# START OF GIVEN RECORDS
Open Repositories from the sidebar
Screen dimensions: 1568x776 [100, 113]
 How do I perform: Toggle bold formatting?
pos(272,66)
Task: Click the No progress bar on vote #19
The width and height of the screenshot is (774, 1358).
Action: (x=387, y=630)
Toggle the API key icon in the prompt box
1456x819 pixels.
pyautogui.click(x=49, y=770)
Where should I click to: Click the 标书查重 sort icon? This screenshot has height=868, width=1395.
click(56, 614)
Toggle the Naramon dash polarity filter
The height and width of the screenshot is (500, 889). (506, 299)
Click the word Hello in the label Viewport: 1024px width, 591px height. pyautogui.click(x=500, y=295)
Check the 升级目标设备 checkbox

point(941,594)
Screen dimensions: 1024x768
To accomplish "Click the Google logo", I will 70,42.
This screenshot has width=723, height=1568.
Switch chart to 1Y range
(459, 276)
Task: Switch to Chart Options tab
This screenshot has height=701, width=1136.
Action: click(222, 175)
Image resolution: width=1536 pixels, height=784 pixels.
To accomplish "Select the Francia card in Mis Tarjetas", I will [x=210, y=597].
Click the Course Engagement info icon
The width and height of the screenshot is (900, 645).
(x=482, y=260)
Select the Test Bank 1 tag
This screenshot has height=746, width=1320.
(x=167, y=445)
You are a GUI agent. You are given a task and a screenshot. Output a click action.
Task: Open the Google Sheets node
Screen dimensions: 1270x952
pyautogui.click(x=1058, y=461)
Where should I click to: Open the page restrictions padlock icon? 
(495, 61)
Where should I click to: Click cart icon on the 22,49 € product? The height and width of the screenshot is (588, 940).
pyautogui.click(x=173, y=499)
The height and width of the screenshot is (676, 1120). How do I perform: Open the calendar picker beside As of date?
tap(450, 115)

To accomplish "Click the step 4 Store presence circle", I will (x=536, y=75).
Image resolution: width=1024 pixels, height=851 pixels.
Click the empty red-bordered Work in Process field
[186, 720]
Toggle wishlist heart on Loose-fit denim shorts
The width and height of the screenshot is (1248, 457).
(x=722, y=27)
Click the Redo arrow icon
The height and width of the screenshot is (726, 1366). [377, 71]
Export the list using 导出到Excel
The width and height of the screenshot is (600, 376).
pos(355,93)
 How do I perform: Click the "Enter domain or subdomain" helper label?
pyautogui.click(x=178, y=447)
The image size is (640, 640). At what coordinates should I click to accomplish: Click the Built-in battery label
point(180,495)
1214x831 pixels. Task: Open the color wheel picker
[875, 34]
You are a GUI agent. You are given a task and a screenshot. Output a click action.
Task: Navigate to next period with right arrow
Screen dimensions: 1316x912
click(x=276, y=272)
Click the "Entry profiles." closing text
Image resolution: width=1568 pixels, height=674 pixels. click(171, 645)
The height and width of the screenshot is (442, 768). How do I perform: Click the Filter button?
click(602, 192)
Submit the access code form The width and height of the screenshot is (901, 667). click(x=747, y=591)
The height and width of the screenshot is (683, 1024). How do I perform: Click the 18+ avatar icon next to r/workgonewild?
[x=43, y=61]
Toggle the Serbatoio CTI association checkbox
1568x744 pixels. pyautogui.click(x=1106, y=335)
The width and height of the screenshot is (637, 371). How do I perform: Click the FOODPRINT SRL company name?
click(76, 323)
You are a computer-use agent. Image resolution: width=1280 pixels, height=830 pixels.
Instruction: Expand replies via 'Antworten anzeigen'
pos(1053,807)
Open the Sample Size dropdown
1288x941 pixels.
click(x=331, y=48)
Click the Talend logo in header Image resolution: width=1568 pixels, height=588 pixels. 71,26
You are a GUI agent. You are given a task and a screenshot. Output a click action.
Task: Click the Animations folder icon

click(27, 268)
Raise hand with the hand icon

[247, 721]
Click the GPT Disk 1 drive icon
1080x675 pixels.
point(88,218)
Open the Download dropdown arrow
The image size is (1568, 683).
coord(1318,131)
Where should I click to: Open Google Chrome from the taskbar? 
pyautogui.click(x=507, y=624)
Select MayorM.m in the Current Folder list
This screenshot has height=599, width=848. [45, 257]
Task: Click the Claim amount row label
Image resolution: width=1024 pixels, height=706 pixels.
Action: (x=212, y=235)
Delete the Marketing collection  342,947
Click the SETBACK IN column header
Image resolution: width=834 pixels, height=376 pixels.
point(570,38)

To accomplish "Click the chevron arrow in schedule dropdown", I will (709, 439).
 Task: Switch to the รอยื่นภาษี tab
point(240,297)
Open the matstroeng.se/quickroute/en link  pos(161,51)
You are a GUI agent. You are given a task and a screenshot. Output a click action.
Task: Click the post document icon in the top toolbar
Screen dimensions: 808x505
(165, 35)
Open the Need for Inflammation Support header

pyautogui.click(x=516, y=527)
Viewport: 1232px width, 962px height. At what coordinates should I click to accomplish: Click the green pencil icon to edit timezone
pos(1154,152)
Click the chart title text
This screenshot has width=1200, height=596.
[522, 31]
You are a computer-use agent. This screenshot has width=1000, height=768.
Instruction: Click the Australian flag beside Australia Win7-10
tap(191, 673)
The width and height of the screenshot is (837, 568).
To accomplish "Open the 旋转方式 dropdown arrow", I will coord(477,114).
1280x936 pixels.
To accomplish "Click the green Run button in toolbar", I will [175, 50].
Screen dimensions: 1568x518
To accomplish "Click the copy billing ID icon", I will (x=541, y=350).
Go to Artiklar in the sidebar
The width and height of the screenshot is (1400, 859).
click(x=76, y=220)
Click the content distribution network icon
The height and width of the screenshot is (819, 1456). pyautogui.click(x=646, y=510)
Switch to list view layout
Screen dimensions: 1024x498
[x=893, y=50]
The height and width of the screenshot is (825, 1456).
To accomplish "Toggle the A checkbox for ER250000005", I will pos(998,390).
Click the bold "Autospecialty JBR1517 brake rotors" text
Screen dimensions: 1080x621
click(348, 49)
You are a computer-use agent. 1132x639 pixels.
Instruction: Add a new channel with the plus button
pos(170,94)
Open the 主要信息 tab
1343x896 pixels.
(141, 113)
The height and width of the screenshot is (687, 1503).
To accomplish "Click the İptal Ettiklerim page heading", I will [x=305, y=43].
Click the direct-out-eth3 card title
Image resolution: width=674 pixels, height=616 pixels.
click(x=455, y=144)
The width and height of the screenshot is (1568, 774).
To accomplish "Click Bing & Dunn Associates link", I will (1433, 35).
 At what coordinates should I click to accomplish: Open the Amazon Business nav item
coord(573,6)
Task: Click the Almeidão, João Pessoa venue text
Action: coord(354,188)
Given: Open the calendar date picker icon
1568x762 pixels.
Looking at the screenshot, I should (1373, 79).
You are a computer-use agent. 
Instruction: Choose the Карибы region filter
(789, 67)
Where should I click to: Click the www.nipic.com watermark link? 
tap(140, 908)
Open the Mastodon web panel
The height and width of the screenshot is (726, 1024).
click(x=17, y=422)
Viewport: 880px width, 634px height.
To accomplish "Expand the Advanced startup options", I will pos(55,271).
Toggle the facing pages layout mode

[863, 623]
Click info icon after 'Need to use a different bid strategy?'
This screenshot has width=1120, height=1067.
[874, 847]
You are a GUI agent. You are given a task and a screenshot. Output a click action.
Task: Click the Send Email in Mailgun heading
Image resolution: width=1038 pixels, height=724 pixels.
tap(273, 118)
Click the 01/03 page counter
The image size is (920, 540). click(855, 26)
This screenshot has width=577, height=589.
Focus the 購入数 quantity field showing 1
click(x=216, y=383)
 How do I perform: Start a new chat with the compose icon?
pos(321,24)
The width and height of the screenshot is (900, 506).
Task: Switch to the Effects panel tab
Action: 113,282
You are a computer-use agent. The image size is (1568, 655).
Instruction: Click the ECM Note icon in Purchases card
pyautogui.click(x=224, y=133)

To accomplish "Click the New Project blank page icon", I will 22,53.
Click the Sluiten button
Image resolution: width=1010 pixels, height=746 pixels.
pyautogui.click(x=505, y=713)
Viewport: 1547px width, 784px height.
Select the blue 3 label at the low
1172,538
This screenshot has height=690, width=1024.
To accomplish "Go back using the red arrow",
# END OF GIVEN RECORDS
_WRITTEN EXERCISE_.
Please retype the lines of the entries above, starting at the line that contains "Task: Switch to the รอยื่นภาษี tab" and ending at the line that contains "pyautogui.click(x=516, y=527)", both included.

_SOLUTION TO THIS EXERCISE_.
 Task: Switch to the รอยื่นภาษี tab
point(240,297)
Open the matstroeng.se/quickroute/en link  pos(161,51)
You are a GUI agent. You are given a task and a screenshot. Output a click action.
Task: Click the post document icon in the top toolbar
Screen dimensions: 808x505
(165, 35)
Open the Need for Inflammation Support header

pyautogui.click(x=516, y=527)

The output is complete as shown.